__Problem__: Scan the entries below for the word "pixels" and copy every line where it turns up.

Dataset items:
=== Section Start ===
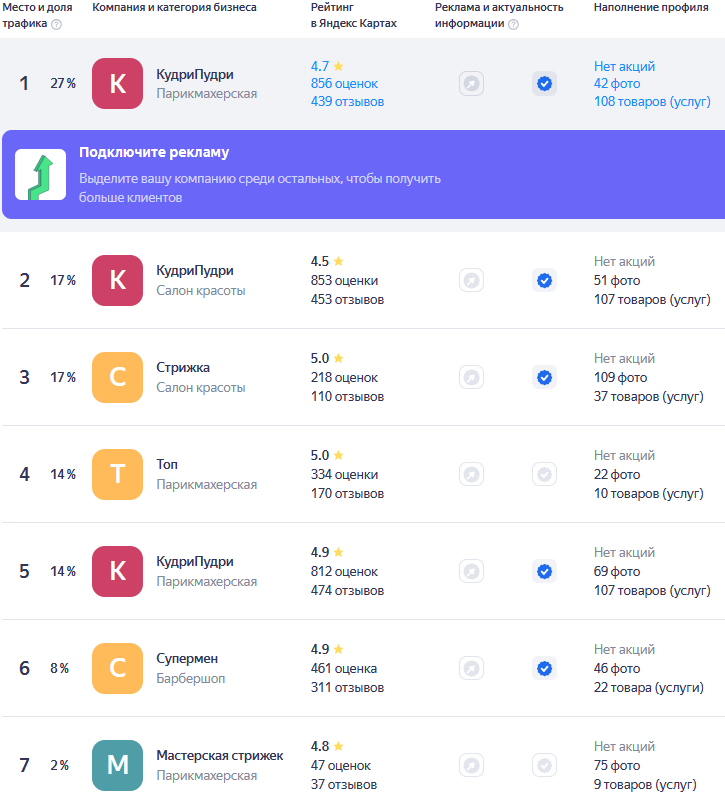Click advertising icon for Мастерская стрижек
This screenshot has width=725, height=802.
click(x=471, y=765)
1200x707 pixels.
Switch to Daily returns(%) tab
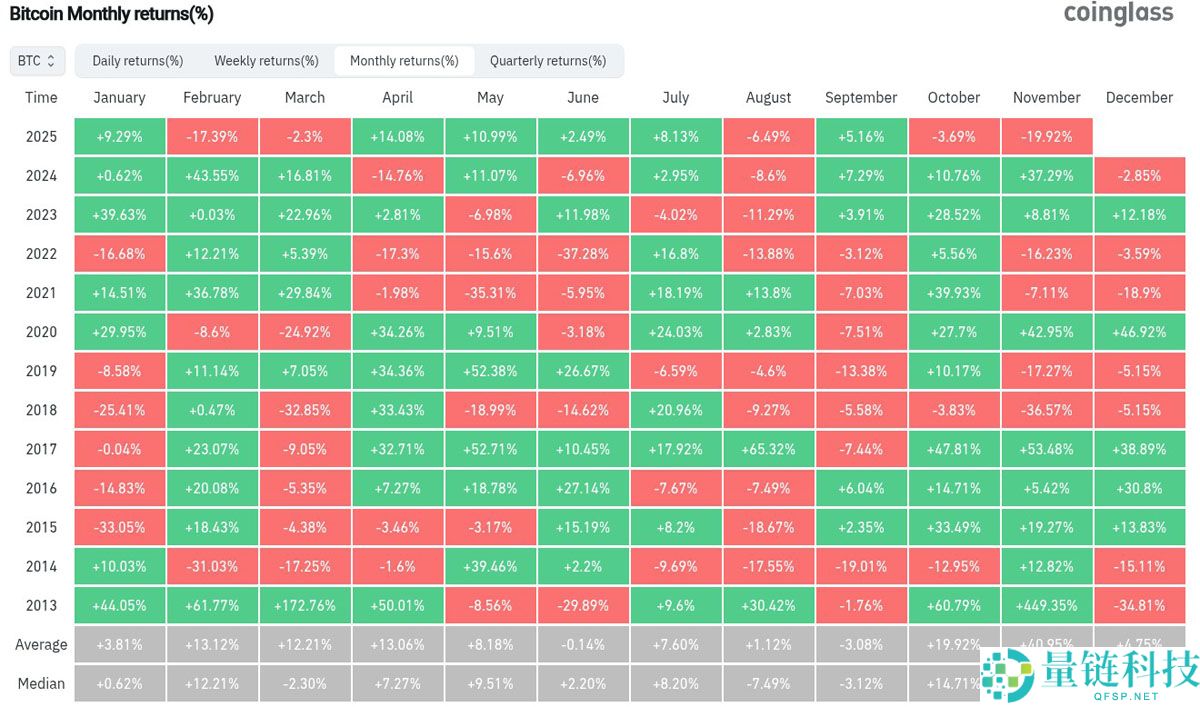pos(138,61)
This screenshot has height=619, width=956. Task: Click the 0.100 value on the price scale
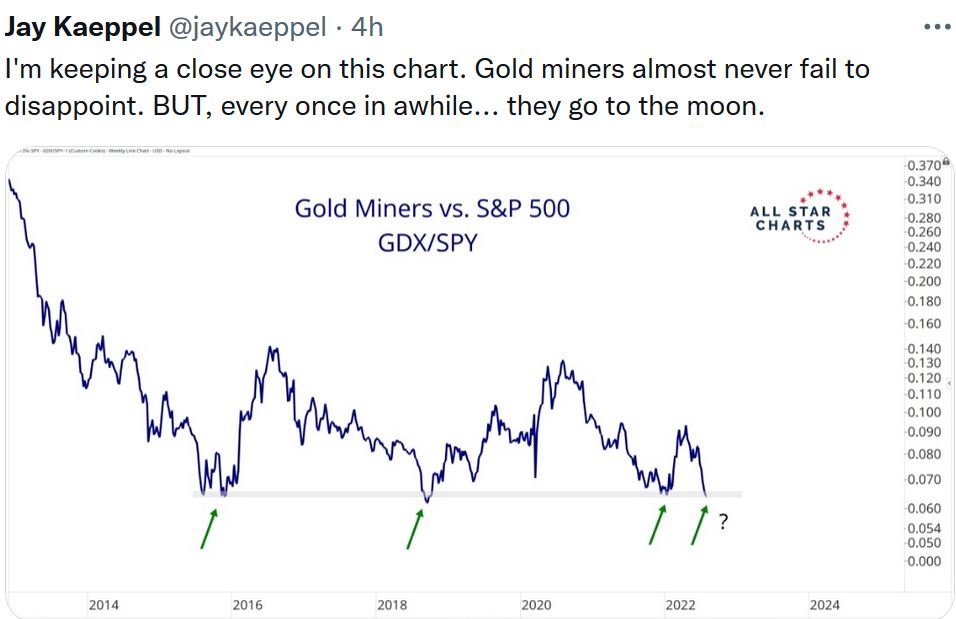click(x=924, y=412)
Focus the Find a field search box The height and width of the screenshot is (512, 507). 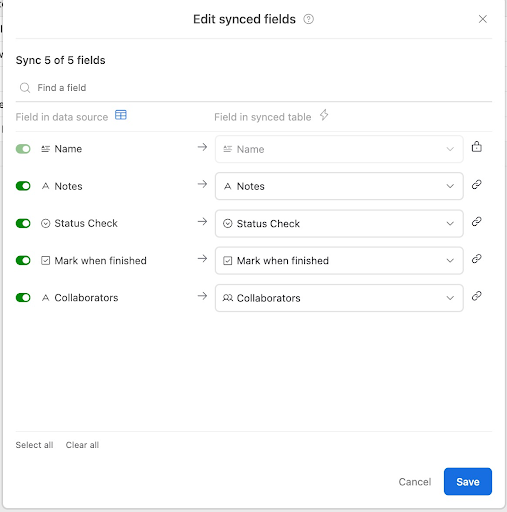click(253, 88)
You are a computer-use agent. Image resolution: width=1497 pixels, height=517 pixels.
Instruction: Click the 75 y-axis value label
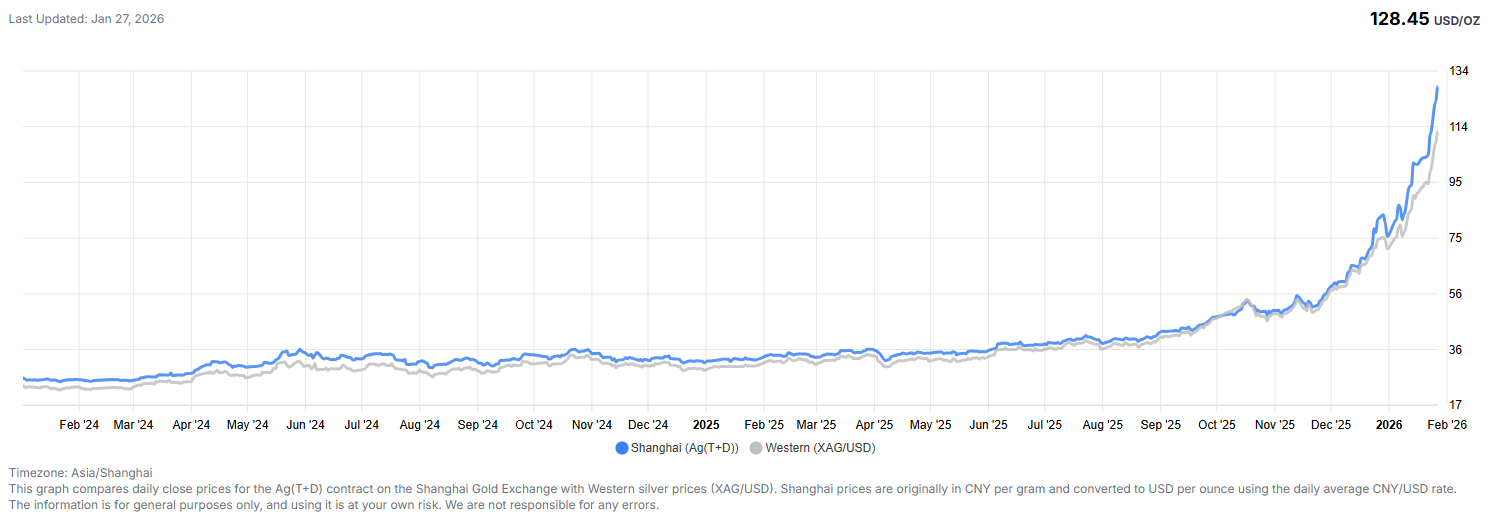click(x=1456, y=238)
=== Section End ===
__Output for this task__:
1200x707 pixels.
You are a computer-use agent. Image resolution: width=1497 pixels, height=517 pixels.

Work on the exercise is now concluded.